Avec Dites-lui que je l’aime, Romane Bohringer revient au cinéma avec un second long-métrage intime, librement inspiré du récit autobiographique de la députée Clémentine Autain. À la croisée de la fiction et du documentaire, le film mêle deux histoires de filles confrontées à l’absence de leur mère. En salles à partir du 3 décembre.
Deux enfances marquées par l’abandon maternel
L’émotion était palpable à Cavaillon lors de l’avant-première de Dites-lui que je l’aime, présentée par sa réalisatrice et actrice principale, Romane Bohringer. Déjà remarquée pour L’Amour flou, elle signe ici une œuvre plus grave, construite à partir du livre publié en 2019 par Clémentine Autain. Dans ce récit personnel, la députée raconte la mort prématurée de sa mère, l’actrice Dominique Laffin, alors qu’elle avait douze ans. Cette histoire fait écho à celle de Romane Bohringer, abandonnée par sa propre mère à neuf mois.
C’est en découvrant ce livre, alors qu’elles tournaient ensemble, que Bohringer a été frappée par la proximité entre leurs vécus. Le film raconte cette filiation brisée, mais aussi la difficulté d’interroger un passé douloureux longtemps enfoui. Plutôt que de choisir une fiction classique, la réalisatrice assume une forme hybride, mêlant scènes jouées, lectures face caméra, confidences intimes et quête familiale. Clémentine Autain y lit elle-même ses propres mots, tandis que Romane Bohringer explore les zones d’ombre de sa propre histoire.
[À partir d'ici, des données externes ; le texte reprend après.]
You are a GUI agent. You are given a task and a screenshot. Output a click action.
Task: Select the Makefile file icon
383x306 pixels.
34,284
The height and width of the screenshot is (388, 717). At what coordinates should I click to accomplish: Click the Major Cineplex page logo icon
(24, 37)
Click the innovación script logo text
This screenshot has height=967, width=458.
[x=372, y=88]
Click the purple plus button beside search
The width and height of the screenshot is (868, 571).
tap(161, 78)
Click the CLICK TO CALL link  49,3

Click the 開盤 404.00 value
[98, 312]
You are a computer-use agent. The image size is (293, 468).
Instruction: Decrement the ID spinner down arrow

Un récit intime entre réparation et transmission
Au fil du film, la cinéaste s’interroge sur sa mère disparue, Marguerite Bourry, dont elle ne sait presque rien. Accompagnée par son fils Raoul, elle mène une sorte d’enquête familiale, cherchant à combler les trous de sa mémoire. Cette introspection, qu’elle qualifie de “plongée émotionnelle”, a duré plusieurs années, entre recherches d’archives, écriture et tournage. « Ce projet m’a fait traverser quelque chose de profond, que je n’avais jamais osé affronter », a-t-elle confié au micro de Vaucluse Hebdo, lors d’un échange avec le public à La Cigale de Cavaillon.
D’un point de vue formel, le film alterne les approches : la fiction, avec notamment l’actrice Eva Yelmani dans le rôle de Dominique Laffin, le documentaire, avec des passages en voix off ou face caméra, et même l’humour, dans certaines scènes où Bohringer tente de confier son récit à d’autres actrices. Cette liberté de ton n’enlève rien à la gravité du propos, qui touche à la maternité, au deuil, à la filiation.
Avec ce second film, Romane Bohringer poursuit une œuvre singulière et personnelle, où la création devient une forme de réparation. Loin d’un simple témoignage, Dites-lui que je l’aime interroge les silences familiaux et le poids de l’absence, dans une démarche de transmission universelle.